Gelombang Dahsyat Buku Islam by Bambang Trim

tinggalkan komentar »

Berkeliling Sabtu-Ahad di arena IBF (Islamic Book Fair) [awal Maret 2008], sungguh memberi impresi tersendiri. Silaturahmi dengan teman-teman pekerja perbukuan, silaturahmi dengan sesama penulis dan editor, dan yang dahsyat silaturahmi dengan gagasan-gagasan baru luar biasa penerbit buku Islam.

Buku Islam tidak terpengaruh dengan Permendiknas–yang membuat ketar-ketir penerbit buku pelajaran. Buku Islam tidak terlalu khawatir dengan pendeknya jalur distribusi dan terbatasnya space toko buku. Bahkan, terkadang negatifnya buku Islam tidak peduli dengan hak cipta, tidak peduli dengan editing, dan tidak peduli dengan kemasan. Namun, kondisi negatif dalam satu tahun terakhir ini berangsur-angsur membaik.

Ini seperti sebuah berkah lain untuk negeri bernama Indonesia. Serombongan teman-teman dari Malaysia yang dimotori sahabat saya, Fauzul Na’im (dari PTS) datang, bahkan turut serta juga Ibu Ainoon, seorang penulis selebriti self-improvement di Malaysia. Mereka tertarik oleh magnet buku Islam Indonesia yang konon luar biasa hebat perkembangannya. Mimpi mereka bisa membawa pulang right karya-karya hebat anak bangsa, sembari buku-buku mereka pun bisa berterima di publik pembaca Indonesia.

Di sudut kecil Kenanga 6, berbarengan dengan stand gabungan IKAPI, sebuah penerbit baru menarik perhatian. Cicero Publishing tampil perdana dengan satu Quran (desainnya fungky sekali)dengan diferensiasi highlight ayat-ayat doa. Kemudian, ada empat buku lagi dengan desain mengikat mata dan judul-judul yang mengundang rasa ingin tahu.

Di beberapa tempat tampak penerbit yang tahun lalu belum ada dalam jagat perbukuan Indonesia, tampil tiba-tiba dengan sejumlah judul yang powerful. Di depan dan bagian dalam istora, masih ditempati penerbit-penerbit papan atas ataupun rising star dengan semangat yang tidak kalah dari penerbit-penerbit baru. Ada Mizan, Pena, Republika, GIP, dan banyak lagi.

Di beberapa titik ada penerbit-penerbit spesialis buku murah yang entah kapan masih bertahan dengan buku-buku mereka, seperti Irsyad Baitus Salam dan Jabal. Mereka obral buku dengan bandrol yang sanga masuk harga psikologis pembaca Indonesia: 10.000 dan 20.000. Lalu, apa buku yang menjadi bintang di IBF tahun ini?
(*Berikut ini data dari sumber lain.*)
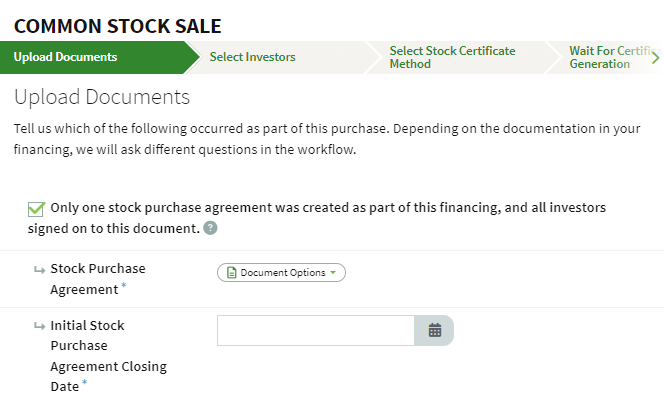664x411 pixels.
Task: Click arrow icon beside Stock Purchase Agreement
Action: [x=39, y=268]
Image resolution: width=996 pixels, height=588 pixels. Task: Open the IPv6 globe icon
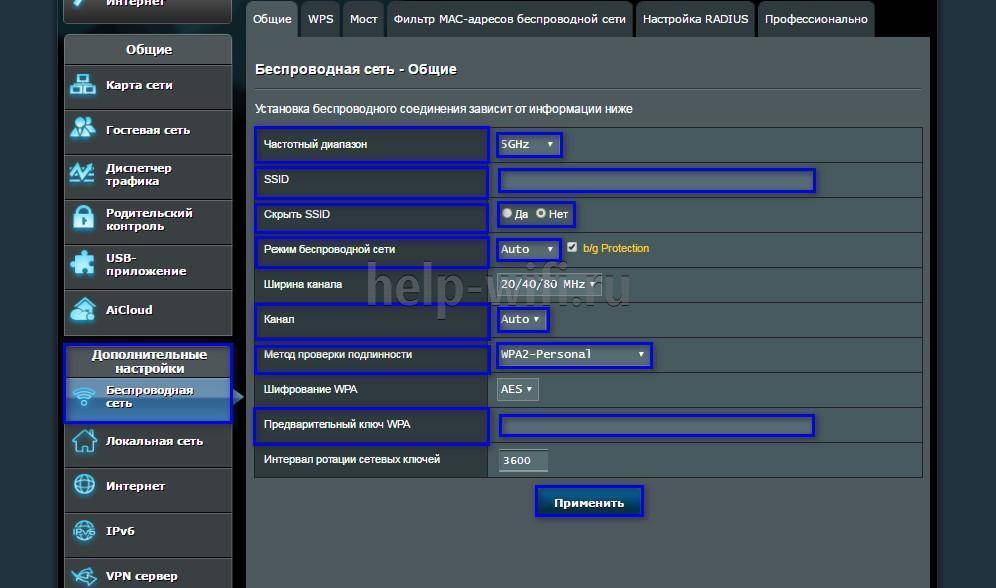pyautogui.click(x=83, y=531)

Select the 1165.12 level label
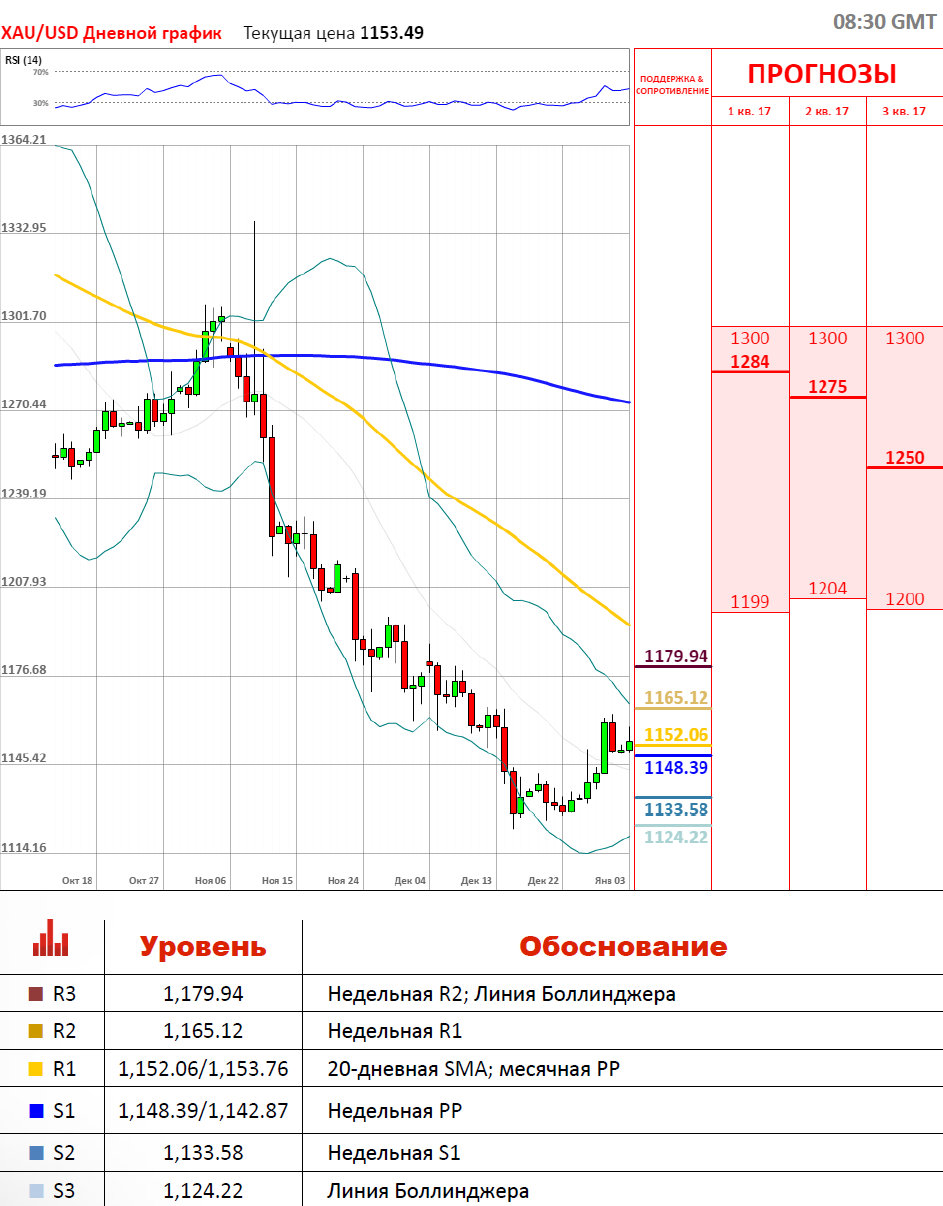[676, 698]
Bintang buku-buku Islam masih merata jika tidak ingin menyebutkan “Ayat-Ayat Cinta” masih digjaya. Buku-buku tentang keajaiban segala shalat masih laku. Buku-buku yang mengharu biru hati wanita seperti Khadijah dan Aisyah juga tetap menjadi primadona. Buku-buku anak Islam juga bergerak cepat. Buku-buku karya ulama, ustad, dan kiai masih juga dicari. Dan tentu Quran adalah buku yang abadi dicari dan diminati yang sekarang tampil dengan segala diferensiasi, termasuk tajwid berwarna.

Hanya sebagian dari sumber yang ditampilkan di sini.